I have to say that I’m fairly shitty at pulling my head out of the sand and looking at things from a different perspective. On the other hand though I’m proud to say that I’m getting so much better at allowing thoughts and people enter my life that do a wonderful job at showing me other, much more positive options for how to perceive things that happen around me.

I always believe that the universe is always there for us. It’s always busy sending us messages. But it's totally up to us whether we want to see them or choose to ignore them or even keep missing them.

 

A different perspective

Last week after the election, the universe had let me start reading a new book, which I had received from a dear friend only three weeks earlier. In this book called Big Magic there is a section in which Elizabeth Gilbert writes about an episode in her life that is about Perspectives.

She writes about how one of the worst scenarios you can imagine for a writer had happened to her: a friend of hers, another writer, talked to her about her recent work and the storyline turned out to be the exact storyline Elizabeth Gilbert had planned on writing years ago but never came around to do it. In this chapter she explains how many destructive conclusions she COULD have drawn from this shocking news.

  • She could have chosen to hate the other writer believing she had stolen her idea.
  • She could have chosen to blame herself for letting an idea slip out of her hands.
  • Or she could have put the hate on destiny itself.

But she didn’t do any of those slowly life-poisoning paths. Instead she actively chose to think of it as proof for her theory that ideas have a conscious will and visit people they actively pick. And only if the chosen ones welcome and embrace them, they stay. They leave the ones who don’t have time for them or don’t value them enough. In that sense, Elizabeth Gilbert looked at this story, that had the power to haunt her for a long time, as a miracle. For her the idea had found its righteous owner and that was an enchanting thought. 

 

A different perspective leads to a different impact

Had I not read this book at that specific time, I’m not sure if Hillary Clinton’s concession speech would have had the same effect on me. Without Big Magic I might have listened to the speech without giving it much thought. This way though, I believe that the universe was trying to help me get my head out of the sand and look at the events in a different way.

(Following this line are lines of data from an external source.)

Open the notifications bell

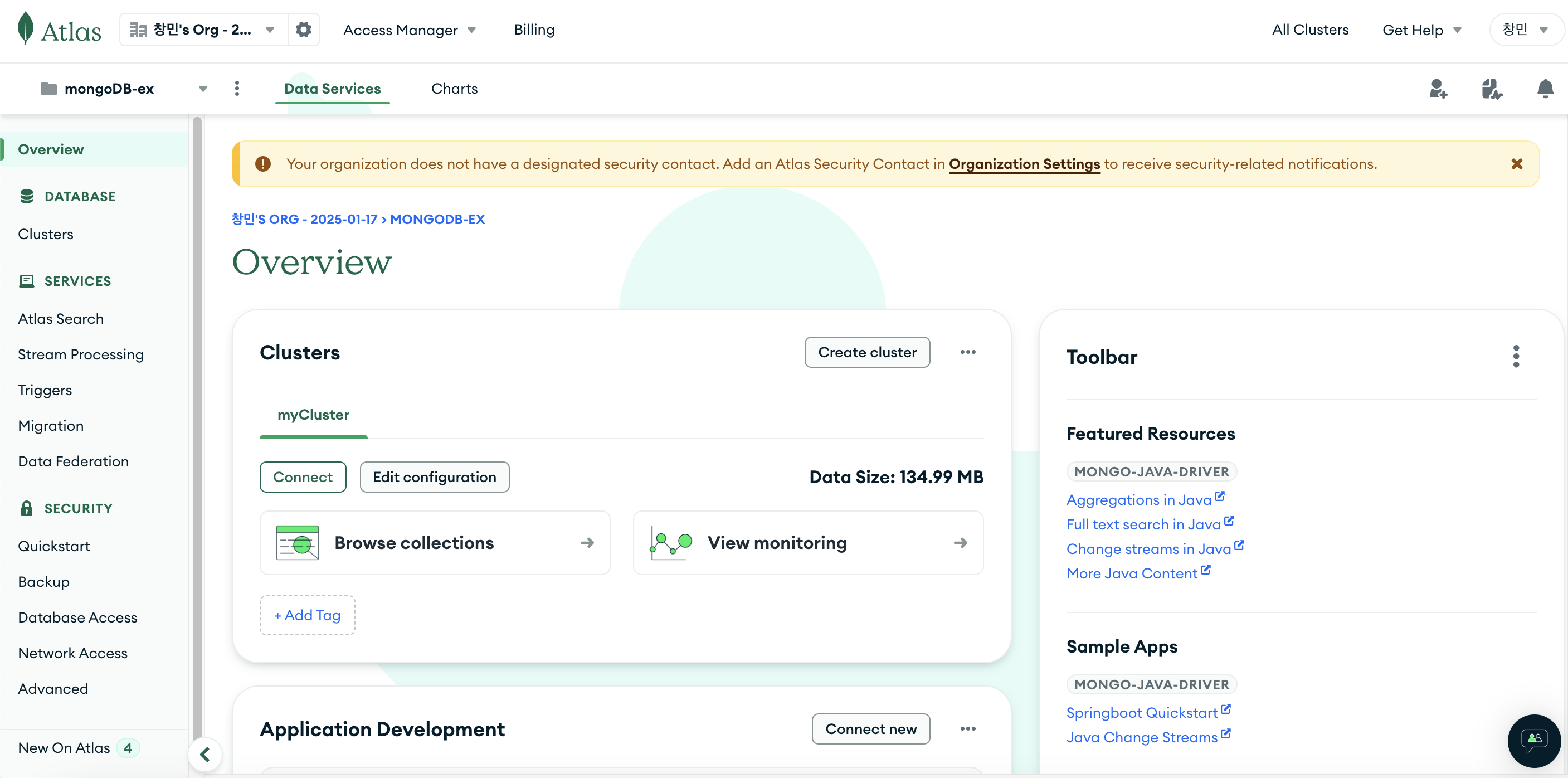click(x=1545, y=89)
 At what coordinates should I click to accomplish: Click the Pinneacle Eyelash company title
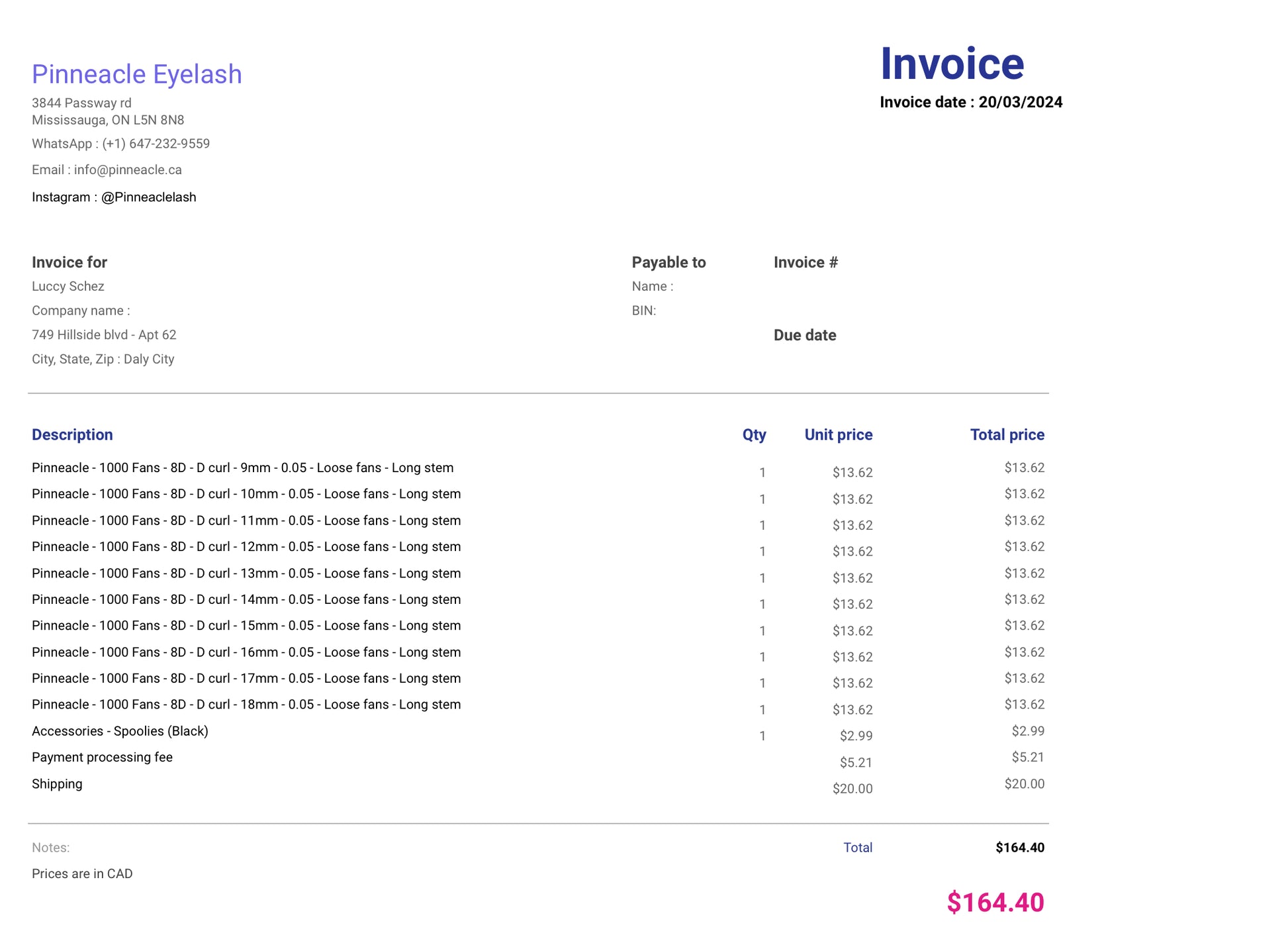click(x=136, y=74)
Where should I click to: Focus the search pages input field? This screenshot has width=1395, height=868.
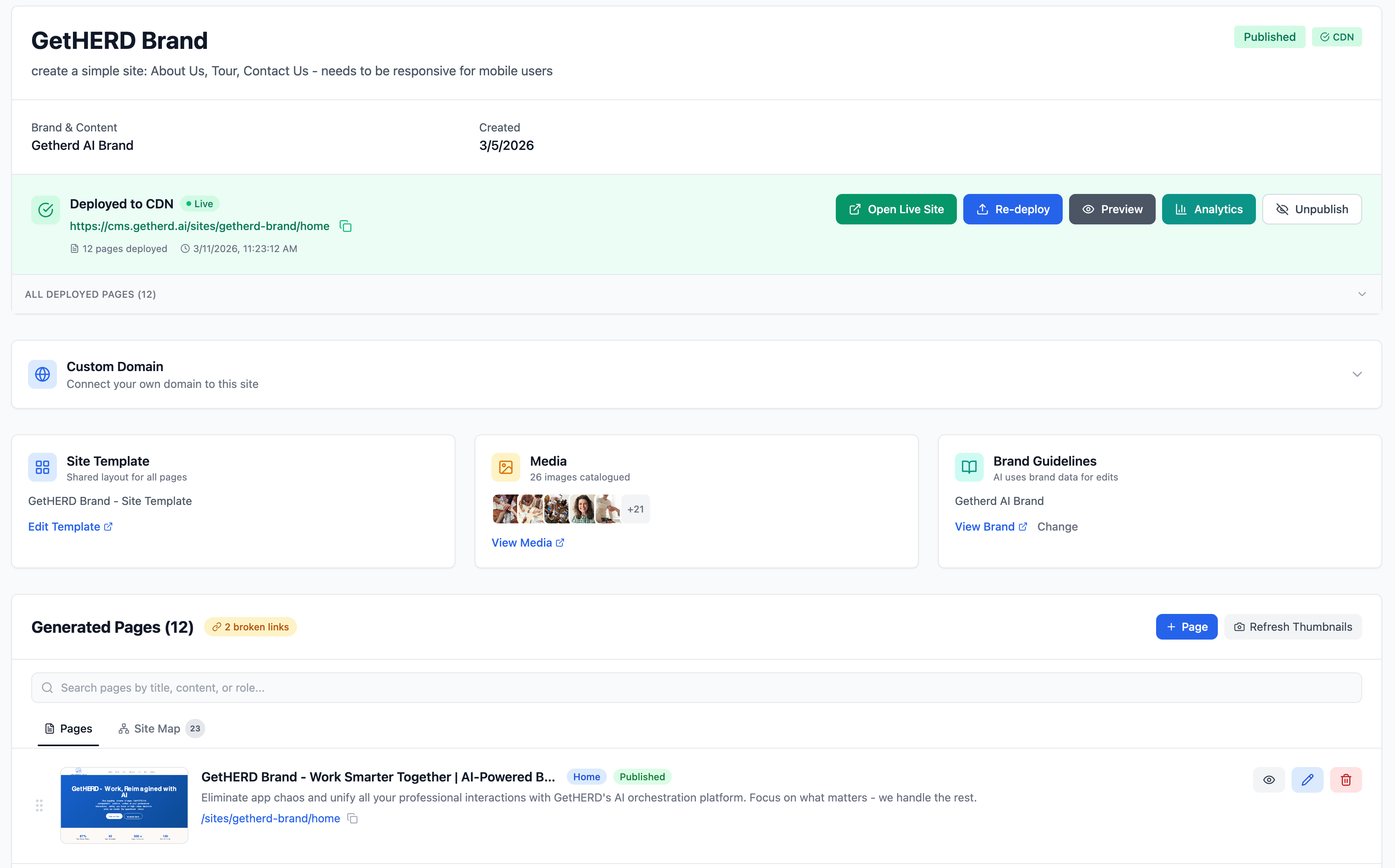[x=696, y=688]
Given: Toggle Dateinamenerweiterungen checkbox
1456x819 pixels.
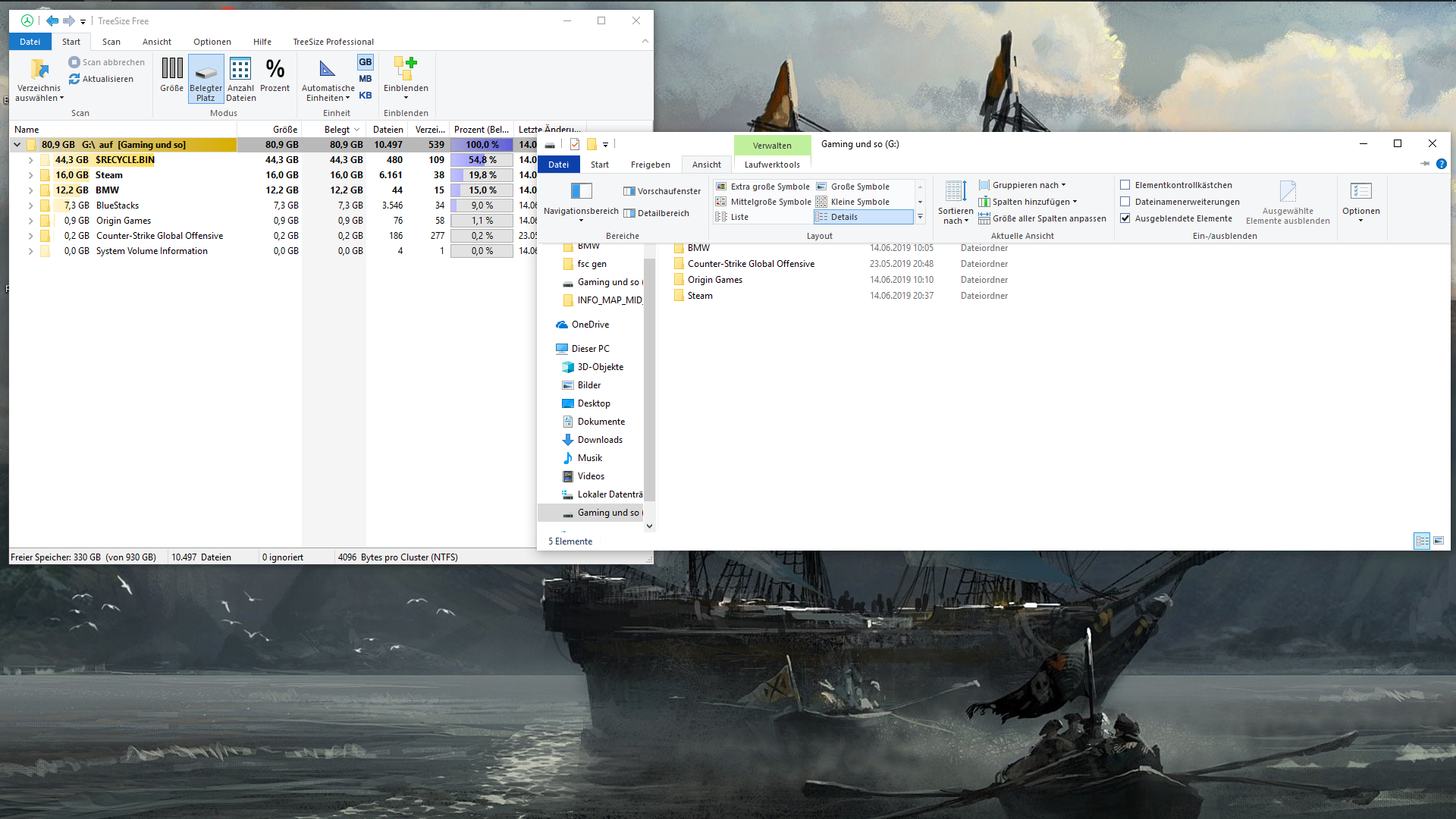Looking at the screenshot, I should [x=1125, y=202].
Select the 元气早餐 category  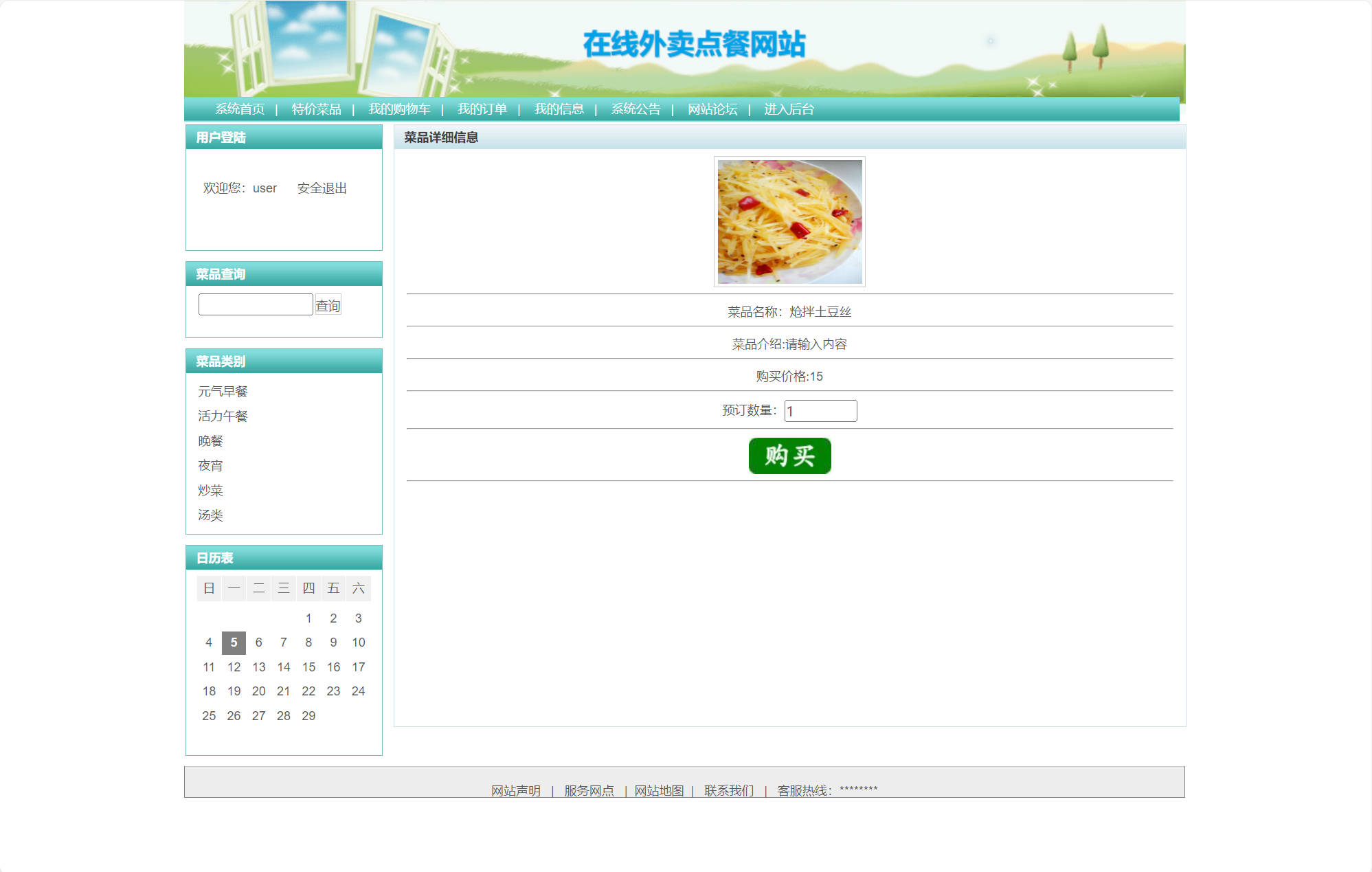223,391
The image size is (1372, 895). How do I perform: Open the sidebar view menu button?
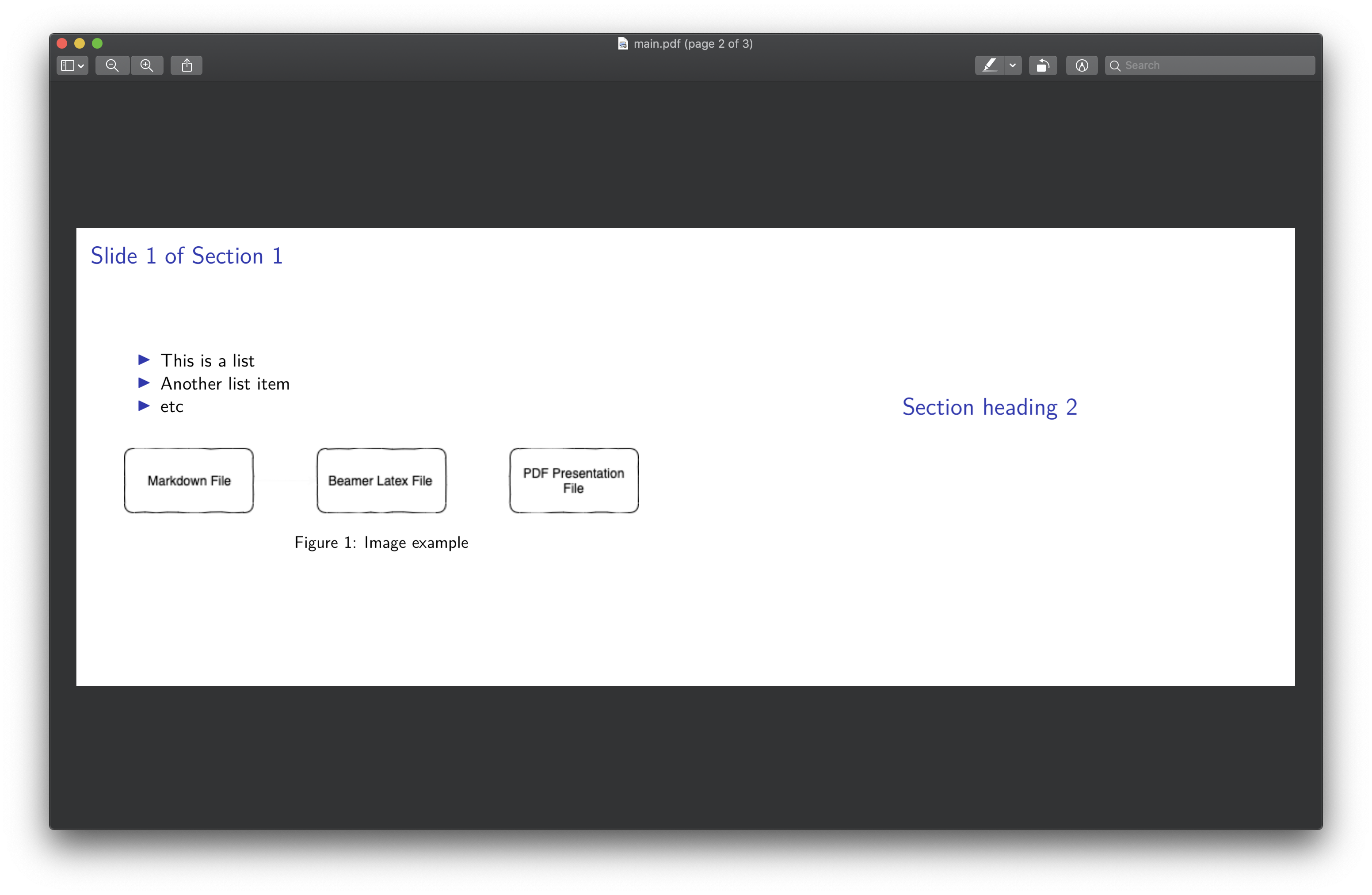point(72,66)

I thought that Clinton's speech came from the bottom of her heart and reflected her true nature - namely being a fighter. She has failed and fallen many times but she always gets up and she never loses her focus. To me her words were empowering. The message I drew from it for myself was that things can look really bad and you feel outraged or devastated or hopeless about an outcome. But a defeat can also mean a better future timing, a chance to make things different, to clean up, to work even harder on something. In the end it’s always about how you choose to look at something that makes or breaks things - in this case: you

Hillary’s speech, Gilbert’s book, hints from the universe … They all helped me take some lead off of my legs and walk away from Nostradamus' door.